● **Records supplied**:
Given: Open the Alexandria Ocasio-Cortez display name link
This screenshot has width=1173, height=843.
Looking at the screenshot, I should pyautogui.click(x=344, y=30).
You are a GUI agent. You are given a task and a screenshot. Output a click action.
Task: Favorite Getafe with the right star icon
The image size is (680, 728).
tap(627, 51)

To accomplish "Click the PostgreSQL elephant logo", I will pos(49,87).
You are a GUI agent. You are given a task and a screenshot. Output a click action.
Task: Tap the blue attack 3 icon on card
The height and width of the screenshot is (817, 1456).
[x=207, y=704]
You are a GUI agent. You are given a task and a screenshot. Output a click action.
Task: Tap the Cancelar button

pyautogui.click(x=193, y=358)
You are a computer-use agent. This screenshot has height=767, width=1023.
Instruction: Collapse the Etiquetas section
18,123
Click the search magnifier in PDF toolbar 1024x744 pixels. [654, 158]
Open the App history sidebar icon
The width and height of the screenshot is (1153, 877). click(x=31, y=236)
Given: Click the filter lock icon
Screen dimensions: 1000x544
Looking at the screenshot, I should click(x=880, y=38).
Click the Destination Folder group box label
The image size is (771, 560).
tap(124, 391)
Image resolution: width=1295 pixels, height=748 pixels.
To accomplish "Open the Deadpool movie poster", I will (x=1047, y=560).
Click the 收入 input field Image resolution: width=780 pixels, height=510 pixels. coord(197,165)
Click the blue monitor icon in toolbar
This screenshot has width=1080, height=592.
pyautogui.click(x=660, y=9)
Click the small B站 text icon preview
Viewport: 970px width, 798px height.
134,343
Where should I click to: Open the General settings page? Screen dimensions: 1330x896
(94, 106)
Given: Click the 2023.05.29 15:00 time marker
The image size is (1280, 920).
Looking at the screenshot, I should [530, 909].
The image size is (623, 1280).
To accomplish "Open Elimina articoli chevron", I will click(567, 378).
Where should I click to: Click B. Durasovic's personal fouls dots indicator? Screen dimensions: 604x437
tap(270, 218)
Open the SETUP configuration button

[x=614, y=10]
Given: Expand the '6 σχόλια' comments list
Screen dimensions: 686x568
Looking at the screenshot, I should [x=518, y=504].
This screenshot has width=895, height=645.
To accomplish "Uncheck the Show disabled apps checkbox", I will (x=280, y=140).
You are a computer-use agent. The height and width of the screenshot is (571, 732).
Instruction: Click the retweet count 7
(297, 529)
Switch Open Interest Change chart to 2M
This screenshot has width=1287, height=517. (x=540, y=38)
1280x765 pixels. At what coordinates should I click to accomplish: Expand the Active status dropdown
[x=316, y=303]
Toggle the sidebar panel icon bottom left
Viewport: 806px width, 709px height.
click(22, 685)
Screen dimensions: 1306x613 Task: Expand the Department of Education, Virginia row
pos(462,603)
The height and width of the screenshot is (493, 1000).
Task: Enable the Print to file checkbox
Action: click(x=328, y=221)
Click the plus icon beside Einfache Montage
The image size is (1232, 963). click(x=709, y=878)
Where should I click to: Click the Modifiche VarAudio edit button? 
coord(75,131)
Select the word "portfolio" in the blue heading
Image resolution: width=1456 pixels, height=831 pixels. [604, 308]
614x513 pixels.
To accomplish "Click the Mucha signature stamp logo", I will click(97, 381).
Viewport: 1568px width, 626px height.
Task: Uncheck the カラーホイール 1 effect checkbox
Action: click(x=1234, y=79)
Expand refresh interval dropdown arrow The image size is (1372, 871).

● **Goal of the exercise**:
Please output the records shown above, with every character intact.

● **Solution for this task**:
Given: Open the Alexandria Ocasio-Cortez display name link
This screenshot has width=1173, height=843.
Looking at the screenshot, I should pyautogui.click(x=344, y=30).
You are a GUI agent. You are given a task and a screenshot. Output a click action.
Task: Favorite Getafe with the right star icon
The image size is (680, 728).
tap(627, 51)

To accomplish "Click the PostgreSQL elephant logo", I will pos(49,87).
You are a GUI agent. You are given a task and a screenshot. Output a click action.
Task: Tap the blue attack 3 icon on card
The height and width of the screenshot is (817, 1456).
[x=207, y=704]
You are a GUI agent. You are given a task and a screenshot. Output a click action.
Task: Tap the Cancelar button

pyautogui.click(x=193, y=358)
You are a computer-use agent. This screenshot has height=767, width=1023.
Instruction: Collapse the Etiquetas section
18,123
Click the search magnifier in PDF toolbar 1024x744 pixels. [654, 158]
Open the App history sidebar icon
The width and height of the screenshot is (1153, 877). click(x=31, y=236)
Given: Click the filter lock icon
Screen dimensions: 1000x544
Looking at the screenshot, I should click(x=880, y=38).
Click the Destination Folder group box label
The image size is (771, 560).
tap(124, 391)
Image resolution: width=1295 pixels, height=748 pixels.
To accomplish "Open the Deadpool movie poster", I will (x=1047, y=560).
Click the 收入 input field Image resolution: width=780 pixels, height=510 pixels. coord(197,165)
Click the blue monitor icon in toolbar
This screenshot has width=1080, height=592.
pyautogui.click(x=660, y=9)
Click the small B站 text icon preview
Viewport: 970px width, 798px height.
134,343
Where should I click to: Open the General settings page? Screen dimensions: 1330x896
(94, 106)
Given: Click the 2023.05.29 15:00 time marker
The image size is (1280, 920).
Looking at the screenshot, I should [530, 909].
The image size is (623, 1280).
To accomplish "Open Elimina articoli chevron", I will click(567, 378).
Where should I click to: Click B. Durasovic's personal fouls dots indicator? Screen dimensions: 604x437
tap(270, 218)
Open the SETUP configuration button

[x=614, y=10]
Given: Expand the '6 σχόλια' comments list
Screen dimensions: 686x568
Looking at the screenshot, I should [x=518, y=504].
This screenshot has width=895, height=645.
To accomplish "Uncheck the Show disabled apps checkbox", I will (x=280, y=140).
You are a computer-use agent. The height and width of the screenshot is (571, 732).
Instruction: Click the retweet count 7
(297, 529)
Switch Open Interest Change chart to 2M
This screenshot has width=1287, height=517. (x=540, y=38)
1280x765 pixels. At what coordinates should I click to accomplish: Expand the Active status dropdown
[x=316, y=303]
Toggle the sidebar panel icon bottom left
Viewport: 806px width, 709px height.
click(22, 685)
Screen dimensions: 1306x613 Task: Expand the Department of Education, Virginia row
pos(462,603)
The height and width of the screenshot is (493, 1000).
Task: Enable the Print to file checkbox
Action: click(x=328, y=221)
Click the plus icon beside Einfache Montage
The image size is (1232, 963). click(x=709, y=878)
Where should I click to: Click the Modifiche VarAudio edit button? 
coord(75,131)
Select the word "portfolio" in the blue heading
Image resolution: width=1456 pixels, height=831 pixels. [604, 308]
614x513 pixels.
To accomplish "Click the Mucha signature stamp logo", I will click(97, 381).
Viewport: 1568px width, 626px height.
Task: Uncheck the カラーホイール 1 effect checkbox
Action: click(x=1234, y=79)
Expand refresh interval dropdown arrow The image size is (1372, 871).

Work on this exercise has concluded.